*** EXTRACTED RECORDS ***
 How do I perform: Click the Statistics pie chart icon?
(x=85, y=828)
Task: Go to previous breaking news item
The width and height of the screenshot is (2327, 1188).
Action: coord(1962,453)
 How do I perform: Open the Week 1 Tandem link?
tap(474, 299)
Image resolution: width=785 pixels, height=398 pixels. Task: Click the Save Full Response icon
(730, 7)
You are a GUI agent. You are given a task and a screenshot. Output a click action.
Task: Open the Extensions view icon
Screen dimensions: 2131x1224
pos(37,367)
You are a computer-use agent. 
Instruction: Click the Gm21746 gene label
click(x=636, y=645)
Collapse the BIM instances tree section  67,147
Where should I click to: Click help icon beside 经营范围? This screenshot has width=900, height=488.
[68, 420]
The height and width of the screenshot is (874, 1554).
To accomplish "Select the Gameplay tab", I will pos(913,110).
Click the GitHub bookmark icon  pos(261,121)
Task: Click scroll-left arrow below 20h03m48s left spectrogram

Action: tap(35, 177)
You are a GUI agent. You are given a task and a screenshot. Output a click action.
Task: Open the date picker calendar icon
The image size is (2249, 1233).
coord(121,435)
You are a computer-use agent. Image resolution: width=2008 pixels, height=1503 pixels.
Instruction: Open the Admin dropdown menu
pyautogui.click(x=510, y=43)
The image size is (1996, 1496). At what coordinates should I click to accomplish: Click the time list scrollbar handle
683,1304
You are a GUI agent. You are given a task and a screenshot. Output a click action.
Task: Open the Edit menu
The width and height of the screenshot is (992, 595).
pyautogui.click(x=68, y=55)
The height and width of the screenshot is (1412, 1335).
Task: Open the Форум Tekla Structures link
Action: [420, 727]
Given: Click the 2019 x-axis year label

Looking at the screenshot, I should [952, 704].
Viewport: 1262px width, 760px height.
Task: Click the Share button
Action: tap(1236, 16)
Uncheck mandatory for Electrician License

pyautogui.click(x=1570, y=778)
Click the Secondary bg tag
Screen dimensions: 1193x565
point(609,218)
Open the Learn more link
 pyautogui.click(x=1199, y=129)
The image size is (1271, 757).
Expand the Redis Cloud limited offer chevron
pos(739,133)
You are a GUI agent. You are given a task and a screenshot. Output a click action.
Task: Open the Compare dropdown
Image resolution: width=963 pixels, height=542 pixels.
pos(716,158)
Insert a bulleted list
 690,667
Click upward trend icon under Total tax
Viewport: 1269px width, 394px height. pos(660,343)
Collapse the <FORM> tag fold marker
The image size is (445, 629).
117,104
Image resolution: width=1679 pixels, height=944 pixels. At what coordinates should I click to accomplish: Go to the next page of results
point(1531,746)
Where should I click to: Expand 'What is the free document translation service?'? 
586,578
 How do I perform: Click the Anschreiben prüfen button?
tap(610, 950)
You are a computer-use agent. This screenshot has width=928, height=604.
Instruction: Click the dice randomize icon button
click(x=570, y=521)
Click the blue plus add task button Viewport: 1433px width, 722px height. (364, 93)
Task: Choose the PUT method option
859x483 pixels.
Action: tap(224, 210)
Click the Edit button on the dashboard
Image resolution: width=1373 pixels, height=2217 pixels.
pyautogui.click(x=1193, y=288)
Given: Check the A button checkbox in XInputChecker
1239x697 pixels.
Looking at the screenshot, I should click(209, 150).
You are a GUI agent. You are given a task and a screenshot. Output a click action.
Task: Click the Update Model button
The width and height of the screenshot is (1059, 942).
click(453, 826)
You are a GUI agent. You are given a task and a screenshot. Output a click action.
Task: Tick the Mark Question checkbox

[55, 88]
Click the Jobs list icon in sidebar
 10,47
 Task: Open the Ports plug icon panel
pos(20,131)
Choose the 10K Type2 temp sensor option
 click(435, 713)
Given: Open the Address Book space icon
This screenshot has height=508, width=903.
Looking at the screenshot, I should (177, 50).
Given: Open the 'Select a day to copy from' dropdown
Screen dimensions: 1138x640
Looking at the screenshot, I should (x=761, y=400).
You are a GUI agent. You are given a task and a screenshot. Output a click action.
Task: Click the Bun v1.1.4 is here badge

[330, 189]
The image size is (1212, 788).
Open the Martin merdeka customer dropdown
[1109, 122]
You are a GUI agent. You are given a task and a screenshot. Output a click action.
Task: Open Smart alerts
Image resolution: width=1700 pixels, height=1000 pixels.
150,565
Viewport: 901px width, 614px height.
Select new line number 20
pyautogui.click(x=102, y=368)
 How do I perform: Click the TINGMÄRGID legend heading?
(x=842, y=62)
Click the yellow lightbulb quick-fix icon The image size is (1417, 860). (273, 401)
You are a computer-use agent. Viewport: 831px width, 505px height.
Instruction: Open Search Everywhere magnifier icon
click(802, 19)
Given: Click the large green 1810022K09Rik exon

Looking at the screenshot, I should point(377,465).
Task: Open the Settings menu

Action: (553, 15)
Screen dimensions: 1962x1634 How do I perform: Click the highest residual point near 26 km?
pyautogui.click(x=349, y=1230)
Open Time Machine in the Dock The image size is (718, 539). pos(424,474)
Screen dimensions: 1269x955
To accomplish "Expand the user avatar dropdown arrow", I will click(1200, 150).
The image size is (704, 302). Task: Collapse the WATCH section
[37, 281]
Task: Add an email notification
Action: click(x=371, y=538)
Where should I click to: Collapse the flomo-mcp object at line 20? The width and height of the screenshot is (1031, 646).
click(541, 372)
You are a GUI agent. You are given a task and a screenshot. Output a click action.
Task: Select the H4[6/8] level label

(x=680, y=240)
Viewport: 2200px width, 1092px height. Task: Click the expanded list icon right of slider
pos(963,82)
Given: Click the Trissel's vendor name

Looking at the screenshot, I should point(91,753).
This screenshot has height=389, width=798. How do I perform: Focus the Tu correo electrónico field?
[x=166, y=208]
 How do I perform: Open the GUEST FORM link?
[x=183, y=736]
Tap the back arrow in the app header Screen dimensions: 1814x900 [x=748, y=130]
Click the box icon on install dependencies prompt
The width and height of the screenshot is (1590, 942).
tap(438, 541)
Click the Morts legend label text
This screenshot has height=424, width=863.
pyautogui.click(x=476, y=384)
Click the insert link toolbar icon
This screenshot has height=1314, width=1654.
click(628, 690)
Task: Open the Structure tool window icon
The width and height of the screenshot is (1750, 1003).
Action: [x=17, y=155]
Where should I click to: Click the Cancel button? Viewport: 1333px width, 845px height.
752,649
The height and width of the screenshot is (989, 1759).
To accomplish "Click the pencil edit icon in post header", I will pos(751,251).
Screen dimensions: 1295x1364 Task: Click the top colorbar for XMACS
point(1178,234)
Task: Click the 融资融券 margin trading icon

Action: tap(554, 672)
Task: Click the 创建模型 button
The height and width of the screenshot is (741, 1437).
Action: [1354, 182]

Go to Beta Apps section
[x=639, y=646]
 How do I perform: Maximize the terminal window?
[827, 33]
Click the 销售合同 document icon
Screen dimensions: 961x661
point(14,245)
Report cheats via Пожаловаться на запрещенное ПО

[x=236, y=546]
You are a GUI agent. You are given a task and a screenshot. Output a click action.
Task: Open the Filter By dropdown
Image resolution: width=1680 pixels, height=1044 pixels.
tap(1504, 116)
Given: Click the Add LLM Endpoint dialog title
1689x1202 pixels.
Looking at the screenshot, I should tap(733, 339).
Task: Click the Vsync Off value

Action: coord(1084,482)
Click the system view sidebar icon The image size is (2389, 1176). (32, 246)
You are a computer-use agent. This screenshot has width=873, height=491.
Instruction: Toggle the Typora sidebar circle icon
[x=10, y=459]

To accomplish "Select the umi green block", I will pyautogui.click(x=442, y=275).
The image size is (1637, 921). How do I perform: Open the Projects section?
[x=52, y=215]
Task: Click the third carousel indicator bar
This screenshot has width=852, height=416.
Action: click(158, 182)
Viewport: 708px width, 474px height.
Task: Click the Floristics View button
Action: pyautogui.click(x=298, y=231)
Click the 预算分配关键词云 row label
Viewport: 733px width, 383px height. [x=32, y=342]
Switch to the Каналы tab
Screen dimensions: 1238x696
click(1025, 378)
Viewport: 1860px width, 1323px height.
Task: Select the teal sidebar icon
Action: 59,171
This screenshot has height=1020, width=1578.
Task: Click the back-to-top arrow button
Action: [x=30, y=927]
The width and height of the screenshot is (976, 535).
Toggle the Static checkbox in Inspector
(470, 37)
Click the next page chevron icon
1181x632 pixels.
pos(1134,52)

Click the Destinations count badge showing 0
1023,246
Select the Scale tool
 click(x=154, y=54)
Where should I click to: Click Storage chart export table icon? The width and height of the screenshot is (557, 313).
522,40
*** End of EXTRACTED RECORDS ***
Lines that hold "header" are the ones to copy, so pick each out from the data.

Tap the back arrow in the app header Screen dimensions: 1814x900 [x=748, y=130]
To accomplish "Click the pencil edit icon in post header", I will pos(751,251).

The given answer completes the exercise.